Mais qu'était-il donc allé faire dans cette galère Bernard GRASSET qui, depuis la création de sa maison en 1907, était incontournable ? Publier sous la botte allemande ou mettre la clé sous la porte. C’était l’alternative qui s'était présentée aux éditeurs français en juin 1940 et pour faire des livres, il fallait du papier. Or, seuls les Allemands étaient alors habilités à en fournir. Certaines maisons d’édition seront même condamnées d’avance, comme Calmann-Lévy et Ferenczi, qualifiées de juives par les nazis et donc « aryanisées ». Il fallait entrer en résistance et la majorité des éditeurs choisiront d'adopter une politique opportuniste, en faisant des concessions à l’occupant. GRASSET se distinguera de son côté par son zèle. Ce que n'oublieront pas des éditeurs qui, en septembre 1944, excluront de leurs rangs Bernard GRASSET, Fernand SORLOT, Gilbert BAUDINIERE et trois hommes (Jacques BERNARD, Jean de La HIRE et Henry JAMET) qui avaient profité de leurs liens avec les Allemands pour prendre la tête du Mercure de France, de Ferenczi et de Calmann-Lévy.

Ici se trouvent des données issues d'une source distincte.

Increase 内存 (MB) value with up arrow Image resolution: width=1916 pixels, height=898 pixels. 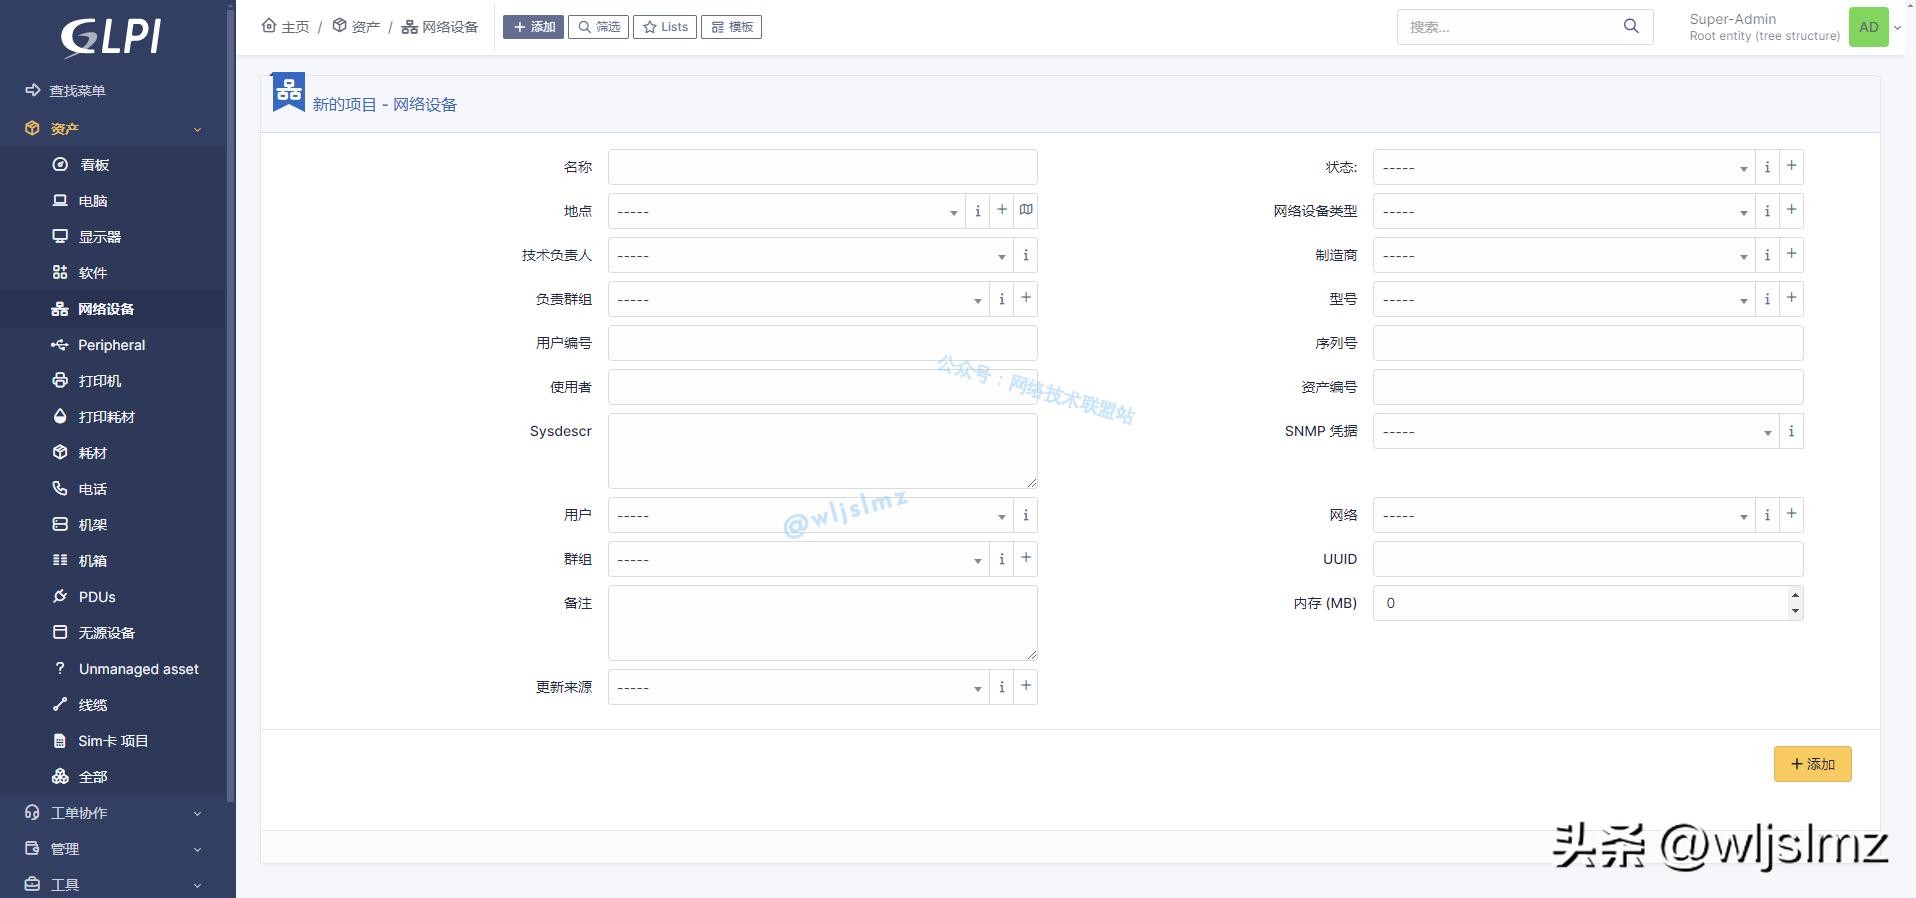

Alors qu'il approchait de la soixantaine, Bernard GRASSET était pourtant dans le viseur de la police allemande après avoir publié trois livres antihitlériens parmi lesquels, Hitler et moi d’Otto STRASSER, l’ennemi intime du « Führer », qui était activement recherché par la Gestapo. Il écrira donc trois lettres à des sommités nazies et proposera d’organiser la relance de l’édition française en développant l’idée d’une « armistice de l’esprit » qui est une acceptation franche de la censure de l’occupant. Il choisira ainsi de publier les œuvres de cinq auteurs en vue auprès des nazis, dont celle de Pierre DRIEU de LA ROCHELLE, un fasciste assumé. Ce qu'on ne manquera pas de lui reprocher lors de son procès en 1948. Mais durant l'occupation Gaston GALLIMARD n’avait-il pas nommé DRIEU la ROCHELLE à la tête de la NRF pour complaire aux nazis ? À la barre de la chambre civile de la Seine, il implorera les jurés de ne pas lui retirer son entreprise. « Cette maison est l’œuvre de ma vie, dira-t-il, je vous supplie de me la rendre entière ». L’éditeur avait perdu sa superbe, sa mèche brune avait blanchi et il avait le teint jaune des grands fumeurs avec un corps secoué de tics. Le 20 mai 1948, Bernard GRASSET sera condamné à l’indignité nationale à vie, sa maison sera dissoute, ses biens confisqués. Il fallait à l'époque laver l’affront de la collaboration et l’heure était à la grande purification. La secrétaire de Bernard GRASSET, juive, viendra témoigner à son procès. « Quand je fus arrêtée avec ma famille, il a fait l’impossible pour me sauver et il s’occupa aussitôt de mon fils en bas âge comme de mon jeune frère ». Mais ce témoignage ne sera pas pris en considération.
L’éditeur sera finalement amnistié par un tribunal militaire cinq ans plus tard où seront mis en avant ses « services rendus à la littérature ». La Maison GRASSET échappera plusieurs fois à la banqueroute, la plupart des grands auteurs ayant fui après le procès de 1948. GRASSET devra néanmoins fusionner en 1967 avec la maison FASQUELLE dirigée par Jean-Claude FASQUELLE, les éditions GRASSET devenant GRASSET & FASQUELLE. C'est une petite nièce Marie LIANG qui s'est jetée dans la bataille pour réparer l'honneur de son grand oncle. Elle pense écrire un livre : une grande enquête qui, promet-elle, réhabilitera Bernard GRASSET, cet oncle condamné à la « dégradation nationale » par les tribunaux de la Libération.